=== Information shown ===
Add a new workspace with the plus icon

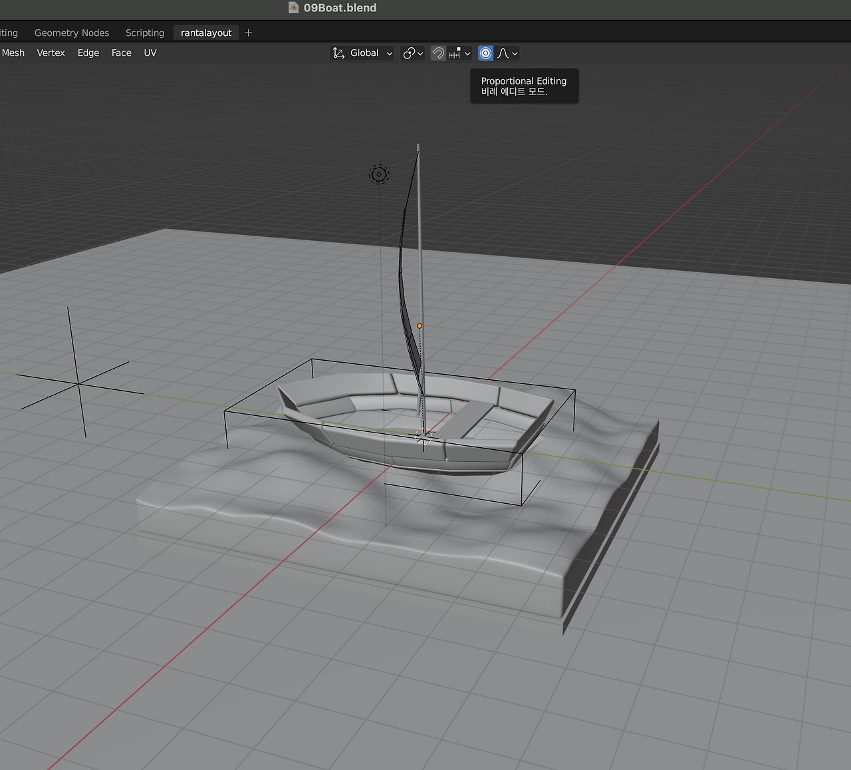pos(249,33)
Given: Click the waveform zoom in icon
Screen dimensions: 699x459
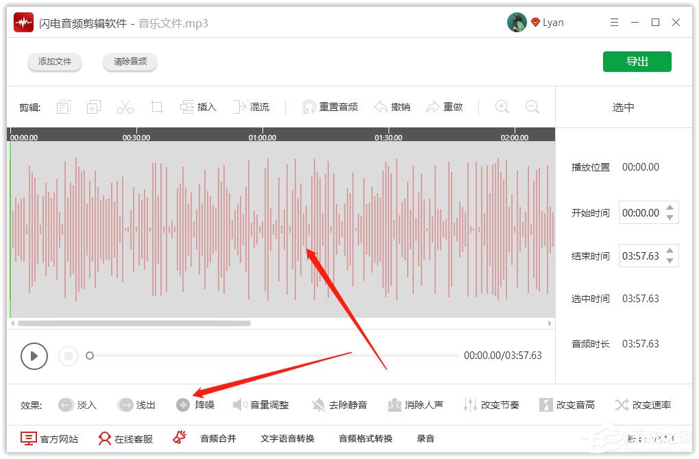Looking at the screenshot, I should 502,107.
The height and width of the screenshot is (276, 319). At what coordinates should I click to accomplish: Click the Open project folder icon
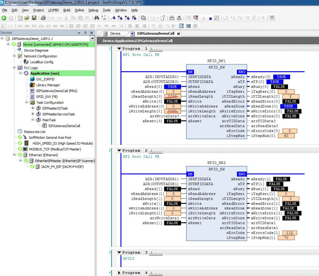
===
__Task brief__
Each line of the data above must be reproduced as written. Skip the pictures.

__Result below__
Add a new workspace with the plus icon

pos(249,33)
Given: Click the waveform zoom in icon
Screen dimensions: 699x459
Looking at the screenshot, I should 502,107.
The height and width of the screenshot is (276, 319). At what coordinates should I click to accomplish: Click the Open project folder icon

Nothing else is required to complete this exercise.